Movilli E, Camerini C, Viola B F, Bossini N, Strada A, Maiorca R
Division of Nephrology, School of Medicine, Spedali Civili and University of Brescia, Italy.
Am J Kidney Dis. 1997 Jul;30(1):58-63. doi: 10.1016/s0272-6386(97)90565-5.

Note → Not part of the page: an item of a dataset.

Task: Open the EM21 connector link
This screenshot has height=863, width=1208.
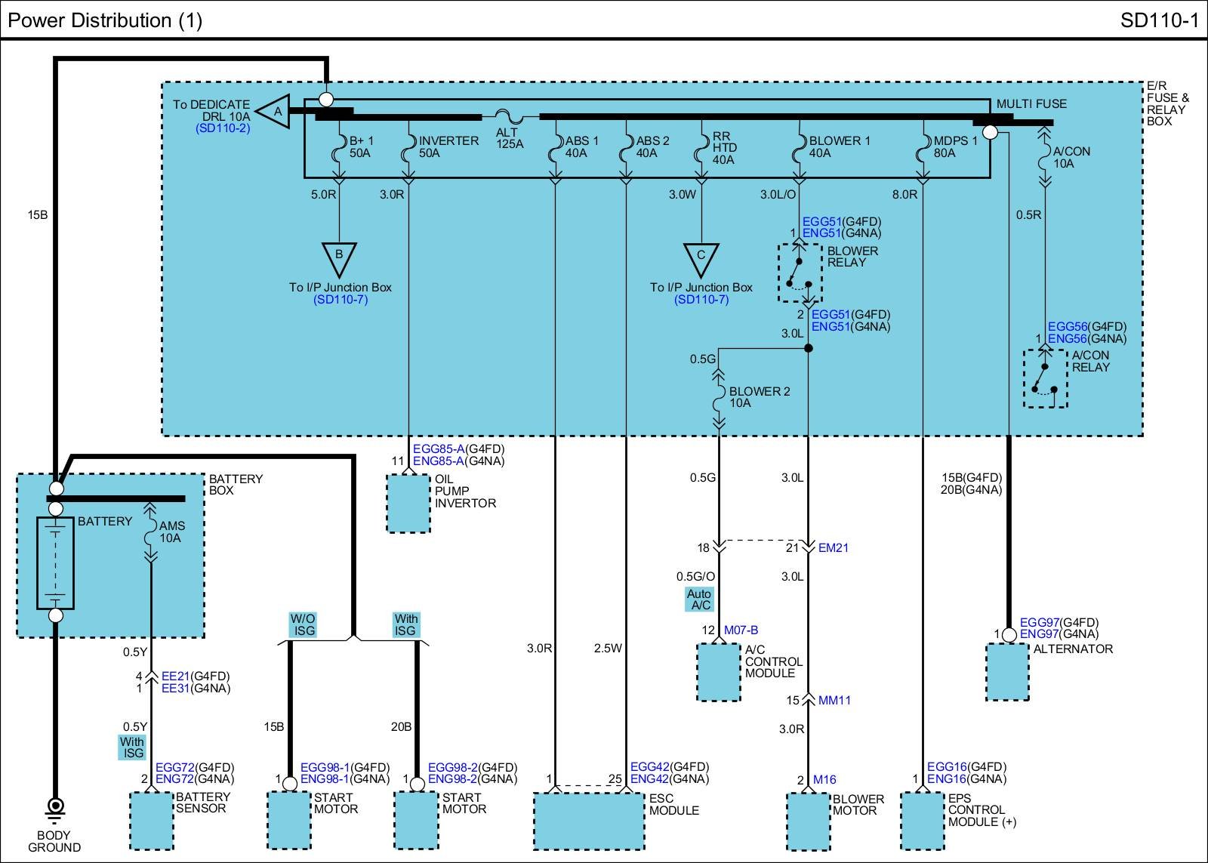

The aim of this study was to evaluate the effects on blood volume (BV) preservation of three different profiles of dialysate sodium variation with similar intradialytic sodium balances. Ten uremic patients aged 50 +/- 11 years receiving regular bicarbonate hemodialysis for 49 +/- 57 months were studied. Each patient underwent three hemodialysis treatments with different modalities of dialysate sodium profiles: constant sodium hemodialysis (CHD), high-low sodium hemodialysis (H-LHD), and low-high sodium hemodialysis (L-HHD). In CHD, the dialysate sodium concentration was 141 mEq/L and did not change during treatment. In H-LHD and L-HHD, the dialysate sodium concentration at the start of dialysis was 160 mEq/L and 133 mEq/L, respectively, and remained constant for 60 minutes. At this time, a single-step break point of variation of dialysate sodium concentration occurred. The dialysate sodium concentration changed according to a model aimed to keep identical the amount of dialysate sodium exchanged in the three different dialysis procedures. The duration of hemodialysis, the blood flow rate, the dialysate flow rate, and the dialysis membrane were the same for all three different hemodialysis modalities. The ultrafiltration rate was kept constant during treatment. Total dialysate collection and intradialytic sodium balance were calculated for each hemodialysis session. Blood pressure and heart rate were monitored at 10-minute intervals; percent reductions of BV (%R-BV) were continuously monitored by an online optical reflection method (Hemoscan; Hospal-Dasco, Medolla, Italy). The results have shown a lower intradialytic %R-BV with H-LHD compared with L-HHD and CHD. No differences in total ultrafiltration rate, systolic and diastolic blood pressures, and heart rate were observed among the three different dialysis procedures. The total dialysate sodium collected and the intradialytic sodium balances were very similar among the three different dialysis procedures, confirming the accuracy of the precision of the sodium model used. The H-LHD sodium profile may be a useful tool in the prevention of excessive %R-BV and of dialysis intolerance episodes.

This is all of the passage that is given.